The process is more complicated than it sounds because if for instance a character has to lift a cup, the cup starts as a model and becomes a drawing when it is picked up. The model cup had to be rendered to match the drawn version. The transformation is made by removing the cup from the model set at the appropriate moment and adding it to the cels. All carefully planned before shooting begins.

“There has to be a logical order to the shooting, with each sequence set up and shot in a pre-determined way,” says Friswell. “If there is any deviation the whole thing falls apart very quickly. When you further consider the preparation time, you have to make the working atmosphere light-hearted otherwise there is no way you can maintain the necessary degree of concentration for a day, let alone ten weeks. Some shots could take up to an hour-and-a-half or two hours.”

Top: Plan of the kitchen. Bottom: Hilda as seen in the film. Small inset: Same scene from the book.

Cameraman Ron Crees had the responsibility of actually pressing the exposure button. “He aged considerably during the shoot,” joked Turner. “He would take the nod from Ken who had over-all responsibility. Ken determined the calculations for the speed of the tracks and pans in advance. In live-action the concentration is intense throughout the take but when shooting stop motion, as we were, the time is considerably extended. Even a door opening can distract you. There were days when we had the phones cut off in the studio because even that could blow a shot.

“Everyone on the crew worked as a team. Camera operator Ron Crees is a cameraman and director in his own right but his background is in special effects, so his mentality was absolutely in tune. You need someone who is aware of the requirements of single-frame work. If they are unable to adjust to the pace they could become a hindrance rather than an asset. It is a question of team work. Although most shots were achieved in one take, we would establish the camera position at the beginning and end of each shot, and the moves between the two plotted and followed exactly.”

The whole set was built on a turntable with an eight foot square base centred on a twelve-inch milling head as a pivot. It could turn very accurately and was often used for pans instead of moving the camera.

The rooms of the model house were approximately two-and-a-half feet square which presented a problem with panning and tilting the camera, as Friswell explained: “Some heads will pan and tilt on the nodal point of the camera, but they pivot in the centre like a quadrant. This makes the head bulky at the front and difficult to move within the model. We discussed this with a very good engineer, Vic Hardent, who designed a head on an extension plate to fit on our equipment.

We have standard studio effects equipment consisting of a horizontal rostrum with a camera carriage which moves north, south, east and west as well as forward. He added a five-foot jib arm to this and a head with a pivot and tilt device right at the front. It was lined up with the nodal point of the lens and when the camera was tilted or panned it was equivalent to turning your head. This allowed us to go into the model very, very low. The base plate skimmed about half-an-inch above the floor, putting the lens centre right for the eye line of the characters at that scale. When we panned we did not get an arc, we got a proper turn.”
Near the beginning of the film is a track right up the hall. It comprises 320 photographs shot on single-frame. The hall was about eight inches wide and they were running with about a quarter-of-an-inch clearance either side of the base-plate.
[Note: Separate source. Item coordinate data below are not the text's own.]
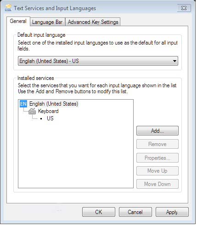Screen dimensions: 197x225
Task: Select English (United States) tree node
Action: [54, 104]
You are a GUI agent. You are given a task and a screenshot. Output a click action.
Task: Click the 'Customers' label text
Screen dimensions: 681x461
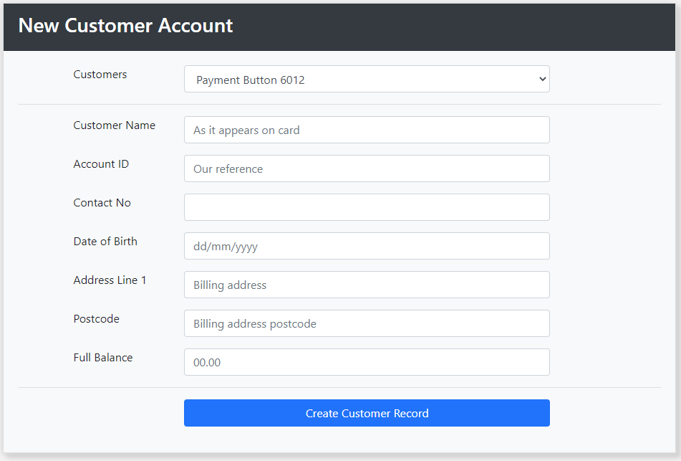tap(100, 75)
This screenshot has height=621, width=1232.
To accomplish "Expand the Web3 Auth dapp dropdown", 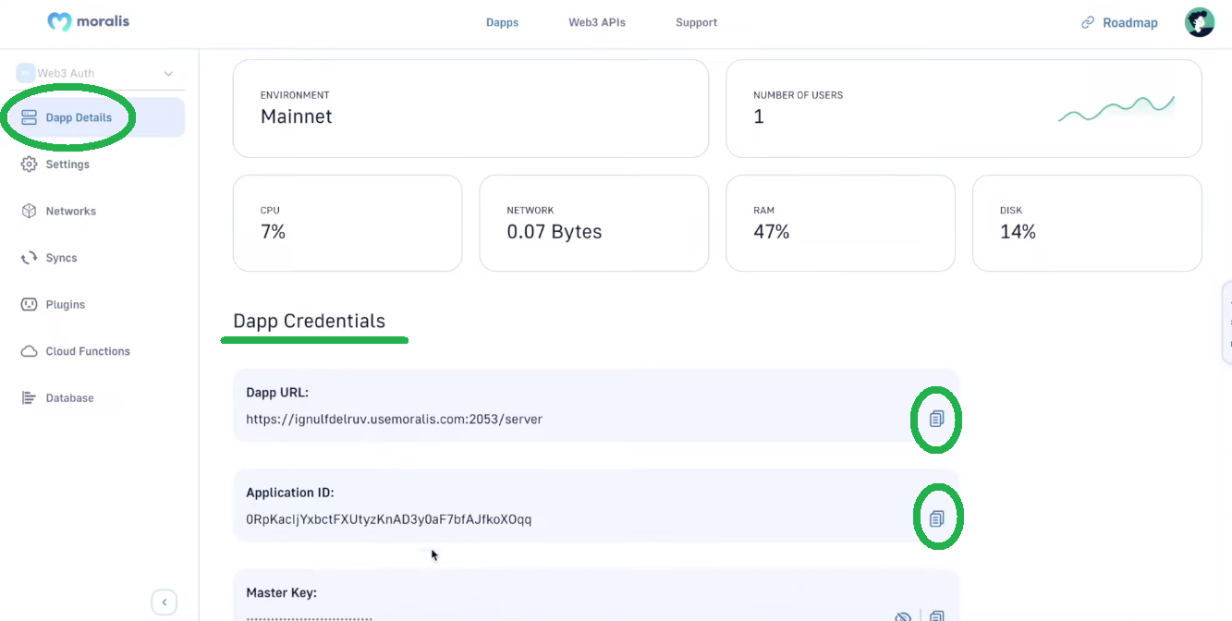I will click(168, 74).
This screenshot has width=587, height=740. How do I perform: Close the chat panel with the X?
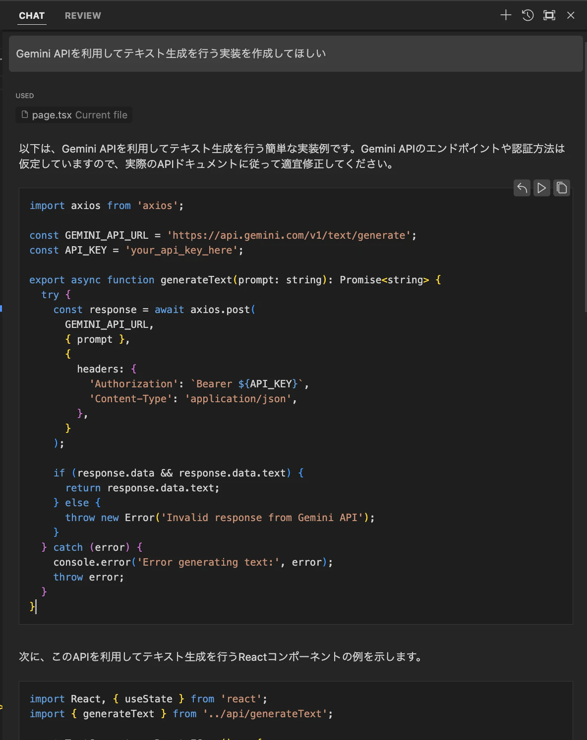(x=571, y=15)
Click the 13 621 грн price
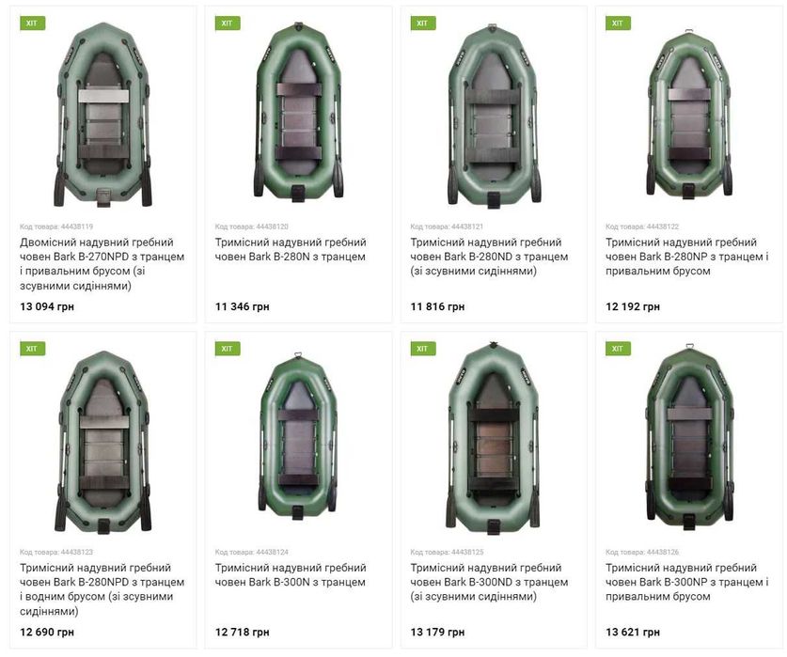Viewport: 787px width, 657px height. (x=633, y=632)
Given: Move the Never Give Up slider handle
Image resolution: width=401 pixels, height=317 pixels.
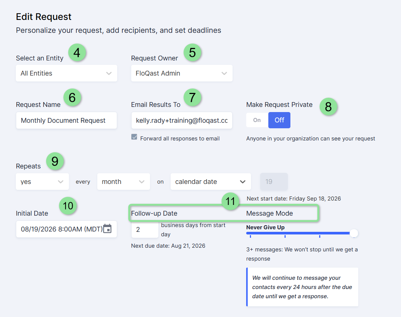Looking at the screenshot, I should [354, 233].
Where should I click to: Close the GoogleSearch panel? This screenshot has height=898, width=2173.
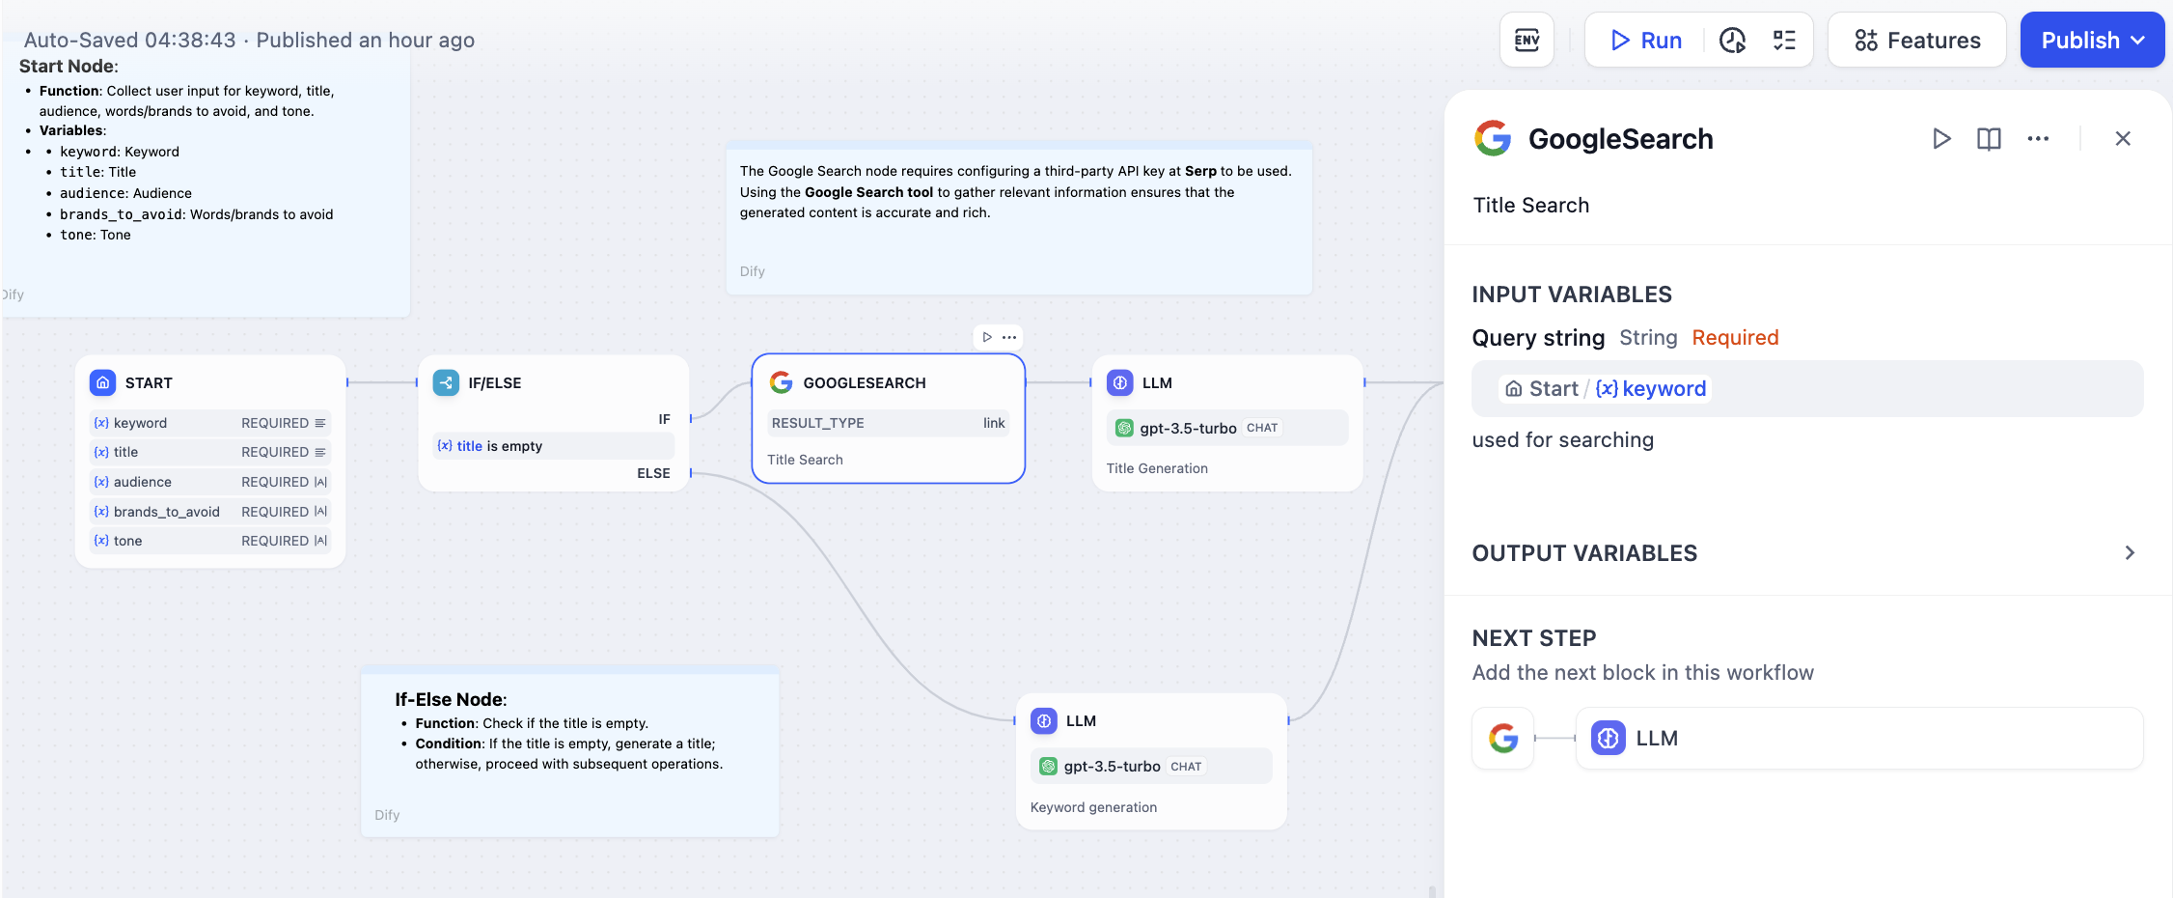click(x=2123, y=139)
The whole film was shot using standard lenses, a snorkel or periscope lens was not required at any point. “The snorkel lens has many advantages but it has the disadvantage of having all the equipment over the top looking down on the set,” says Friswell. “The other problem is stability, which is only as good as the rig. A good snorkel rig is really big and strong and working at that scale there is no room for that size of camera carriage. On the other hand, if you are doing single-frame work without a heavy rig the camera will move slightly, and this is accentuated because you are extending whatever movement there is down to the bottom of the snorkel.”

They used a 25mm lens for many of the shots, which gave the rooms the perspective of a normal size living room. “I came up with what I thought were some very difficult moves for Ken, and there was only one he could not achieve. We could not have achieved it with a snorkel lens either,” said Turner.